[DEFCON 2021 Quals] - mooosl

Posted on 2021-05-08 Edited on 2022-04-01

Introduction

Last week, I played DEFCON quals with my team Shellphish. We managed to get to 10th place worldwide and qualified for DEFCON Final this year. Good job everyone! More importantly, this is the 16th year that Shellphish gets qualified for DEFCON Final consecutively in a row. What can I say? It’s just amazing.
During the CTF, I contributed to the solution of baby-a-fallen-lap-ray(or, parallel-af-yan). After we solved it, I started looking at mooosl, which is a heap challenge with musl[1] libc. When I started to look at the challenge seriously, there were only 6 hours left. At the end of the CTF, I almost got everything, just needed some time to finish it off.
In fact, after the CTF, it only took me 2.5 more hours to finally get the flag. So sad.
So, in this blog, I’m going to talk about how to solve the challenge and help myself remember how musl‘s mallocng allocator works.

Challenge

This challenge is a menu-based challenge, in the typical heap challenge style. It implements a key-value storage service. User can input key/value pairs and then later query/delete the values using the keys.
A store entry is defined as follow:

struct store_t {
	void *key;
	void *value;
	ulong key_len;
	ulong val_len;
	ulong hash;
	struct store_t *next;
}

One thing worth noticing, key_len and val_len are in our control. The program allocates key_len bytes and stores the returned pointer into key. It does the same to value and val_len.

The program implements a standard hash table, the key will be hashed into hash. And the last 12bit of hash(or hash % 0x1000) will be used to decide the bucket in the hash table. store-s in the same bucket will be linked into a singly linked list.

The vulnerability is very straightforward, when the last store in a bucket list is deleted, it frees key, hash and itself. However, the store before the item still has a reference to the freed store, leading to UAF vulnerability.

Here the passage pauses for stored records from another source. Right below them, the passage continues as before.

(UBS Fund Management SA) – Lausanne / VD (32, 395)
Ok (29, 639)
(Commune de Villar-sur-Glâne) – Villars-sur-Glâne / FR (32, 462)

In other words, if we allocate two store-s, a and b, the list will be b->a->NULL. After a is deleted, b does not clear the reference to a, the list is still b->a->NULL. But now, a is freed, which means we can fake store items in the list.

mallocng

To exploit it, we need to understand how the musl libc’s allocator works.
The first thing can be easily observed is that this allocator does not follow the last-in-first-out principal. This makes exploiting the UAF vulnerablitliy a non-trivial task.

slot

By reading the source code and inspecting the memory, we found out that the atomic structure in mallocng is called slot.
It looks like this in memory:
slot
The first 0x10 bytes is the encoded metadata of the slot, after that, everything belongs to users. In the metadata, only two bytes are important for us: 0x08(p[-2]) and 0xa2(p[-3]) in the picture above.
p[-2] represents offset, p[-3] & 31 represents index.

group

A group consists of several slots of the same size. A group looks like this in memory:
group
The metadata of the first slot in a group contains a pointer pointing to the real metadata of this group. Other slot-s use their offset to recover the metadata pointer to access the metadata of the group. It is done through the formula p-offset*UNIT where UNIT is fixed to be 0x10. The index of a slot represents its position in the group. In other words, a slot can be precisely represented by a (group, index) tuple.

meta_area

Interestingly, to make sure every meta struct in use is valid and not crafted by attackers, mallocng implements a verification mechanism that ensures the meta struct is at an protected meta_area.
meta_area looks like this in memory:
meta
Whenever a meta struct is used, it clears the last 12 bits of its pointer to recover its meta_area and ensure the check value is the same as the initialized random value.

__malloc_context

To keep track of the runtime information, mallocng uses a global variable __malloc_context to keep track of a list of active groups.

malloc

When malloc is invoked, mallocng translate the number of bytes to sizeclass and allocates a slot from the active group in __malloc_context corresponding to the sizeclass and then encode the offset and index info in the beginning of the slot.

free

When free is called, the allocator uses offset to recover the meta struct and then flips the index-th bit in its freed_mask. It also destroys the slot‘s offset by rewriting it to 0xff to prevent double free.

Exploitation

Now we understand how mallocng works, we can dive into the exploitation.

Initial Info Leak

The first thing to do is to leak information, specifically, libc base.
This can be easily done through the UAF. Remember we have a listed list b->a->NULL where a and its key and content are freed. And whenever we do a query, the program traverses the list to find matching store. What we can do is:

do not overwrite a which is a store struct and its key
allocate another store struct called c and make it overlap with a‘s content
do a query on a

By doing this, the program will traverse the list and print out a‘s content, which is c‘s key pinter to us. This is how we reveal the location of heap.

Arbitrary Leak and Free

With known heap address, we can now overwrite a with a content and make its key pointing to something we know so we can query it later. At the same time, we overwrite its content with wherever we want to leak. So, when we query this store(at a‘s location with a known key), we can get arbitrary leak through its content.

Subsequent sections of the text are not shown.